At the lowest level, within the services themselves, tensions can be found as well. For many countries pursuing multi-domain operations, namely the United States, United Kingdom, Germany, France, and Israel, the army division has been envisaged as the most appropriate echelon within which to locate it. However, this has not been consistent across cases. Both the United States and Israel have multi-domain units (the U.S. Multi-Domain Task Force and the Israeli Ghost unit) that sit at different levels. In the U.S. case it is effectively a series of theatre-level missile brigades (based in both Europe and the Pacific), and in the Israeli case it is an experimental special forces battalion. Who “does” multi-domain operations remains contentious in Israel in keeping with the long-running rivalry within the army between the airborne and armored corps.
There is dissonance between and within each of these three levels. Concepts stressing a “whole-of-government” type approach risk civil-military tension over command, while those that emphasize precision-strike systems risk inter-service rivalries over who owns these new capabilities or who leads in command. And while these are, largely, peacetime debates, tensions have persisted in wartime, making them all the more crucial to understand.
Technological Immaturity
Much of the technological emphasis in multi-domain operations concepts is on speed: speed in communication, speed in action, and speed in movement. From a certain perspective, positing that war can be resolved early and quickly, this makes perfect sense. Another view, however, is that constantly pushing for speed ignores tempo, and that operations can spin out of control of both commanders and political leaders. Additionally, linking tactical and operational speed to strategic outcomes is itself an unproven assumption. Alongside this is the simple material fact that many of these game-changing capabilities just are not there yet. This is especially true for European forces that continue to face significant shortages in these capabilities.
Most concepts fall prey to this technological overconfidence, particularly in the field of communications. Assured connectivity in combat is central to nearly all multi-domain operations work. The United States, United Kingdom, France, Germany, Israel, Taiwan, and NATO all place some style of next-generation command, control, communications, computers, intelligence, surveillance, and reconnaissance capabilities at the core of their concept, assuming an assured availability of strong networks in the relatively near future. In reality, and despite a significant amount of attention in recent years, the level of assured connectivity upon which much multi-domain operations thought is predicated is far from realistic. Given that Russian, Chinese, and Iranian forces have invested heavily in electronic warfare capabilities and degrading their opponent’s battlefield connectivity over the past decades, this remains a blind spot. That a significant amount of conceptual and even higher strategic-level work is being done on the assumption of technological maturity is a serious flaw in the current generation of efforts.

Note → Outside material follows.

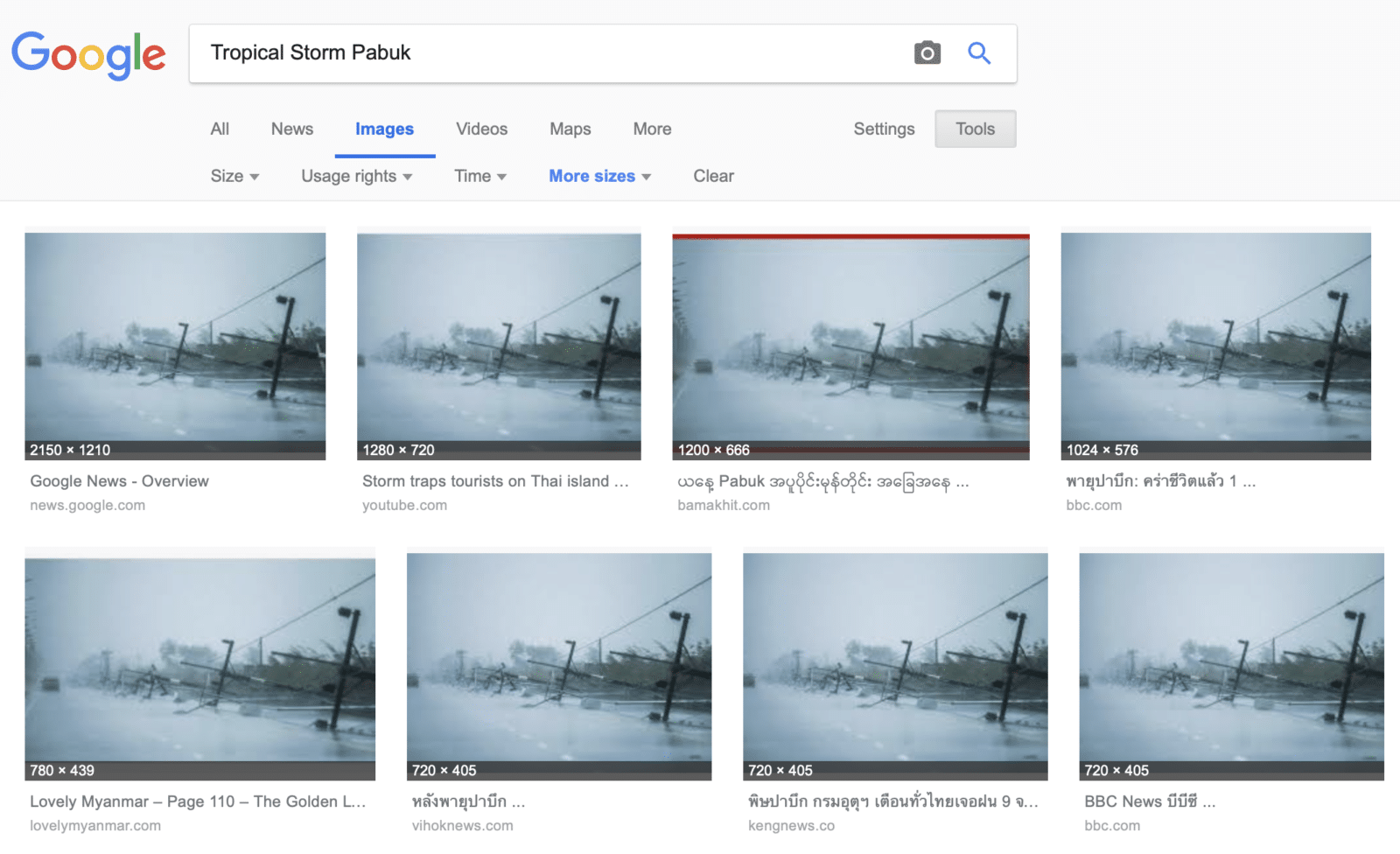This screenshot has width=1400, height=854.
Task: Open the 1280 × 720 YouTube storm thumbnail
Action: [499, 346]
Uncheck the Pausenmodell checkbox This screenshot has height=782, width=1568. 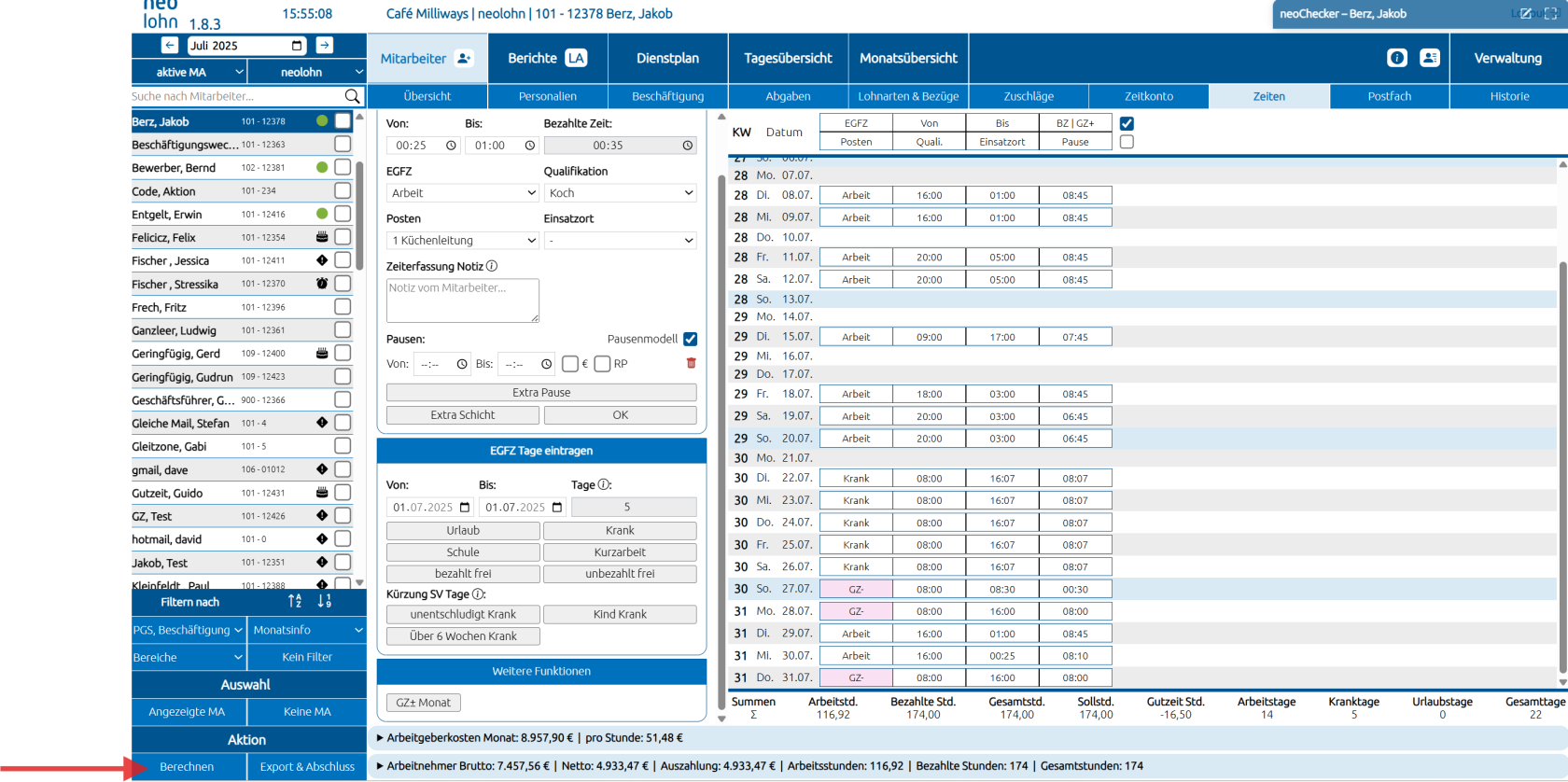point(691,339)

There is little reason to assume that the speed and decisiveness imagined by multi-domain operations concepts is technologically feasible or leads to the outcomes desired. High-level efforts in recent years such as the U.S. Joint All-Domain Command and Control system have yet to take major steps. This hubris poses a risk that continues to pervade thinking on the Western way of warfare.
Vague Threats
It seems self-evident that a military concept should designate a specific adversary. If the envisaged result is to compel an enemy to do your will, it makes sense that the adversary and the threat it poses is explicitly taken into account. Many concepts, however, fail to single out adversaries and offer only the vaguest threat descriptions. Though the United Kingdom, France, Germany, and Denmark are implicitly focused on Russia and NATO’s eastern front, this does not translate into detailed threat descriptions based on enemy approaches. NATO itself is aided in its specificity in that the alliance, through its 2022 Strategic Concept, has two threats that it has agreed to identify: Russia and terrorist organizations. For the United States this is arguably more challenging as its efforts must span global interests. The U.S. Army’s multi-domain operations concept is implicitly designed around both a Baltic and Taiwan scenario, implicitly identifying the main problem as ensuring maneuverability in a missile-dominated environment.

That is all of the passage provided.